--- BRIEF ---
Write the records out once more, exactly as they appear below.

--- TASK DATA ---
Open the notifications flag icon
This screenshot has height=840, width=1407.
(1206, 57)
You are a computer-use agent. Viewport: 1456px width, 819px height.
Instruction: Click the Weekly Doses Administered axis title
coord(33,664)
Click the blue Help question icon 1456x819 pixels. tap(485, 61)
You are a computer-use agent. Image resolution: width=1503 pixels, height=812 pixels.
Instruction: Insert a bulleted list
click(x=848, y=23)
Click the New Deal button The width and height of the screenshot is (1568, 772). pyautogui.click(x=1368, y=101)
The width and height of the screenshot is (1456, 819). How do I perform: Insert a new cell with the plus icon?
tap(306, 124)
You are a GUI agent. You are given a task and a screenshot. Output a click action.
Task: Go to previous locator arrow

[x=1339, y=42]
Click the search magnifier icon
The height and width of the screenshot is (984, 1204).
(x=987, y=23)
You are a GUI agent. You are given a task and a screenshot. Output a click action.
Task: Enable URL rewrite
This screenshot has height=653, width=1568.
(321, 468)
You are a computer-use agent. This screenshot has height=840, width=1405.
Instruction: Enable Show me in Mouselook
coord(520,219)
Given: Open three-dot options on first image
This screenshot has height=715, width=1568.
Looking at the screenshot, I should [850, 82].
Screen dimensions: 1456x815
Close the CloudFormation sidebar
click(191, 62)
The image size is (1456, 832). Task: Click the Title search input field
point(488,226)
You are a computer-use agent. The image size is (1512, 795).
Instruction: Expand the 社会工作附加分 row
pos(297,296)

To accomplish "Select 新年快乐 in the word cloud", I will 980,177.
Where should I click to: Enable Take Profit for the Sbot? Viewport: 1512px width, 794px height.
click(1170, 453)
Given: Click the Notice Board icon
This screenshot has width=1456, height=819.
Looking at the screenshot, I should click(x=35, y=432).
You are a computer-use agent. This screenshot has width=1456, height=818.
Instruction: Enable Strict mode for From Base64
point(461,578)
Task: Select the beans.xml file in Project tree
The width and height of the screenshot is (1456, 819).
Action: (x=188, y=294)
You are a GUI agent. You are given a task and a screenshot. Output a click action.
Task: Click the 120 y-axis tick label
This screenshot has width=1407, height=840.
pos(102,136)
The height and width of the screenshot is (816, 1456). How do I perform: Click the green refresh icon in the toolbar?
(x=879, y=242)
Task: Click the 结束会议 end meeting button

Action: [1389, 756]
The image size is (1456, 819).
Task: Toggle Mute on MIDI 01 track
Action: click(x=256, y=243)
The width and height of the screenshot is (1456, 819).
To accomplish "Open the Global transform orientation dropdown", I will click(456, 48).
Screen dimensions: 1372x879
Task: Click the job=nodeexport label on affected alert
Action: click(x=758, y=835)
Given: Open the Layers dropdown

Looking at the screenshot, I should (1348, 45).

--- TASK SOLUTION ---
Open the notifications flag icon
This screenshot has height=840, width=1407.
(1206, 57)
You are a computer-use agent. Viewport: 1456px width, 819px height.
Instruction: Click the Weekly Doses Administered axis title
coord(33,664)
Click the blue Help question icon 1456x819 pixels. tap(485, 61)
You are a computer-use agent. Image resolution: width=1503 pixels, height=812 pixels.
Instruction: Insert a bulleted list
click(x=848, y=23)
Click the New Deal button The width and height of the screenshot is (1568, 772). pyautogui.click(x=1368, y=101)
The width and height of the screenshot is (1456, 819). How do I perform: Insert a new cell with the plus icon?
tap(306, 124)
You are a GUI agent. You are given a task and a screenshot. Output a click action.
Task: Go to previous locator arrow

[x=1339, y=42]
Click the search magnifier icon
The height and width of the screenshot is (984, 1204).
(x=987, y=23)
You are a GUI agent. You are given a task and a screenshot. Output a click action.
Task: Enable URL rewrite
This screenshot has height=653, width=1568.
(321, 468)
You are a computer-use agent. This screenshot has height=840, width=1405.
Instruction: Enable Show me in Mouselook
coord(520,219)
Given: Open three-dot options on first image
This screenshot has height=715, width=1568.
Looking at the screenshot, I should [850, 82].
Screen dimensions: 1456x815
Close the CloudFormation sidebar
click(191, 62)
The image size is (1456, 832). Task: Click the Title search input field
point(488,226)
You are a computer-use agent. The image size is (1512, 795).
Instruction: Expand the 社会工作附加分 row
pos(297,296)

To accomplish "Select 新年快乐 in the word cloud", I will 980,177.
Where should I click to: Enable Take Profit for the Sbot? Viewport: 1512px width, 794px height.
click(1170, 453)
Given: Click the Notice Board icon
This screenshot has width=1456, height=819.
Looking at the screenshot, I should click(x=35, y=432).
You are a computer-use agent. This screenshot has width=1456, height=818.
Instruction: Enable Strict mode for From Base64
point(461,578)
Task: Select the beans.xml file in Project tree
The width and height of the screenshot is (1456, 819).
Action: (x=188, y=294)
You are a GUI agent. You are given a task and a screenshot. Output a click action.
Task: Click the 120 y-axis tick label
This screenshot has width=1407, height=840.
pos(102,136)
The height and width of the screenshot is (816, 1456). How do I perform: Click the green refresh icon in the toolbar?
(x=879, y=242)
Task: Click the 结束会议 end meeting button

Action: [1389, 756]
The image size is (1456, 819).
Task: Toggle Mute on MIDI 01 track
Action: click(x=256, y=243)
The width and height of the screenshot is (1456, 819).
To accomplish "Open the Global transform orientation dropdown", I will click(456, 48).
Screen dimensions: 1372x879
Task: Click the job=nodeexport label on affected alert
Action: click(x=758, y=835)
Given: Open the Layers dropdown

Looking at the screenshot, I should (1348, 45).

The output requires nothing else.